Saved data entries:
[start]

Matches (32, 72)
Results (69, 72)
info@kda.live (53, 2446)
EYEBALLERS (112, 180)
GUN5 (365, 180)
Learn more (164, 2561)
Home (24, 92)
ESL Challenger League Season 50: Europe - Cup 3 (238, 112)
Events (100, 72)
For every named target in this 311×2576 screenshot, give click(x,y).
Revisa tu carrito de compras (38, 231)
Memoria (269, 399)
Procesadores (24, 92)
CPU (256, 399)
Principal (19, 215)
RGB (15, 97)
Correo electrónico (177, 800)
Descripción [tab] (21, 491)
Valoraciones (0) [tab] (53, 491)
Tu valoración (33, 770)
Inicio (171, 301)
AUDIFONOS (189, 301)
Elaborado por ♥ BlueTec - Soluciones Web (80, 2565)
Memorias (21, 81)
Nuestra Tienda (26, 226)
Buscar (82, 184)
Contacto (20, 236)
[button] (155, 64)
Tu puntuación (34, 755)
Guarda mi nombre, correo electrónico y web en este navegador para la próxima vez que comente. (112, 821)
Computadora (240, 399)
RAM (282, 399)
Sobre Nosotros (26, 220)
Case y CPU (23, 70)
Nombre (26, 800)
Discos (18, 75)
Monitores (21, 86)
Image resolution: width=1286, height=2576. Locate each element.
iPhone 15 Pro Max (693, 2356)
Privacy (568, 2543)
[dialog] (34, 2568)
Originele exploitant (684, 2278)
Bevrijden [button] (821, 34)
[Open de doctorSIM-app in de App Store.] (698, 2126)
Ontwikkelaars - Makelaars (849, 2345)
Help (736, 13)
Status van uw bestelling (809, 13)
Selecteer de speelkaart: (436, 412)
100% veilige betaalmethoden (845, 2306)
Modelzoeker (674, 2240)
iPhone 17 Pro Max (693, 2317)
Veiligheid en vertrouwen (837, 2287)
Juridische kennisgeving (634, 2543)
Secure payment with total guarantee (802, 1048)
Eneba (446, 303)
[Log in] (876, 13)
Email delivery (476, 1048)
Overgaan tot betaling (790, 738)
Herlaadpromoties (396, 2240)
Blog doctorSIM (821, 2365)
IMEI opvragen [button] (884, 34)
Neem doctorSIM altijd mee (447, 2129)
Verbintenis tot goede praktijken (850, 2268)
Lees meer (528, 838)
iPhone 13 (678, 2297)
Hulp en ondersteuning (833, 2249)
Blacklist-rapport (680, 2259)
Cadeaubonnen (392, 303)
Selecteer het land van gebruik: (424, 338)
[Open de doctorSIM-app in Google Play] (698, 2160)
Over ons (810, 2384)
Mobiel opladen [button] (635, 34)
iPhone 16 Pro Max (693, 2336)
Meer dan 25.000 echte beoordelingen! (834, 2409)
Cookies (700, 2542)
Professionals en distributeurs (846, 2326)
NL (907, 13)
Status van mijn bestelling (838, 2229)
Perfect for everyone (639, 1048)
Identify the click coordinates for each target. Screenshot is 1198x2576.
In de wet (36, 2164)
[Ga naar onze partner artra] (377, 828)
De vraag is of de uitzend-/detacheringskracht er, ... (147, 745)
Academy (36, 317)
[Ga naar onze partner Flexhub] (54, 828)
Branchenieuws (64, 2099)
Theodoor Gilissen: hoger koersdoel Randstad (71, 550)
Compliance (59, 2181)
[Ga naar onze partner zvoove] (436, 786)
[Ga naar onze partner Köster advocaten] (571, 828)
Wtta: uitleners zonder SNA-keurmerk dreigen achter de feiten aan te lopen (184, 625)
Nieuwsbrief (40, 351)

[end]

**Set exercise**
Copy out the rows unchanged, starting at the row that contains "Wtta: uitleners zonder" and ending with the last row.

**Task output**
Wtta: uitleners zonder SNA-keurmerk dreigen achter de feiten aan te lopen (184, 625)
Nieuwsbrief (40, 351)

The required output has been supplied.